(Entries shown)

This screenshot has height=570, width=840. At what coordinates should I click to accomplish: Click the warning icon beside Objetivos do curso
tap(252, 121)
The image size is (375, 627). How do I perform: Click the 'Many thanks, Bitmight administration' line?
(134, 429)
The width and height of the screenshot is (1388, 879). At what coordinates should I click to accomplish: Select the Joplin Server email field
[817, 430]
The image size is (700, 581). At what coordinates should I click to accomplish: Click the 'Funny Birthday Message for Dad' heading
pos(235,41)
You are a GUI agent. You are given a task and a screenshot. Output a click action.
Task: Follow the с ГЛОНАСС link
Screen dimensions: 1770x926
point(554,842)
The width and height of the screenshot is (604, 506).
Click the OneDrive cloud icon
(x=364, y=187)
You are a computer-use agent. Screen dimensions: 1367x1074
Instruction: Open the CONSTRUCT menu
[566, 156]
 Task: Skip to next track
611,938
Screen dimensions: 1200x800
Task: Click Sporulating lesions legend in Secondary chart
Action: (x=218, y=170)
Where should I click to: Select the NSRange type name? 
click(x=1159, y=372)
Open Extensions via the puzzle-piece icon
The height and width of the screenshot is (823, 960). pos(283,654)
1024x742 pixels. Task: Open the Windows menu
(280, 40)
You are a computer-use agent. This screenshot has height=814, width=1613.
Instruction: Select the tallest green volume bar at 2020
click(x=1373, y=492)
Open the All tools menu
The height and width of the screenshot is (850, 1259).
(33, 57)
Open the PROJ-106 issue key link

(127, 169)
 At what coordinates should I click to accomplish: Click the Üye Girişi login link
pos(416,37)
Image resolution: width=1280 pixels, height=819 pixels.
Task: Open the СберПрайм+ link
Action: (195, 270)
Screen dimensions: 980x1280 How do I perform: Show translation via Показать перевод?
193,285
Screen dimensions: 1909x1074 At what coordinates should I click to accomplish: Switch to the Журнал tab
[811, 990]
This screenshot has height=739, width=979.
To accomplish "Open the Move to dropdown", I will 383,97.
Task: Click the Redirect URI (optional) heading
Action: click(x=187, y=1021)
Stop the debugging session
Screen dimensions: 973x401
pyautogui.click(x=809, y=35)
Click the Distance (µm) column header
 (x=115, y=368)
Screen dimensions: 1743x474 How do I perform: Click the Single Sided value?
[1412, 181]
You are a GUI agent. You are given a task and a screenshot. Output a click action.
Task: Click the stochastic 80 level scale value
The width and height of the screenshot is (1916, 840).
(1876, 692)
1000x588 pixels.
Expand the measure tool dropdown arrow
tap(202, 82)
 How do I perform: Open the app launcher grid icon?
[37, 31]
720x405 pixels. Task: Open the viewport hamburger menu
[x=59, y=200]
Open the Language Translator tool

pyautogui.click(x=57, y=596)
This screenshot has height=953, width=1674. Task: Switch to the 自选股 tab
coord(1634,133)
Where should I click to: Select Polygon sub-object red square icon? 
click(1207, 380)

(End Entries shown)

* [Directions] If a line in the material contains "computer", show it.

* [Completed exercise]
You are a computer-use agent. Screen dimensions: 1367x1074
You are a computer-use agent. This screenshot has height=814, width=1613.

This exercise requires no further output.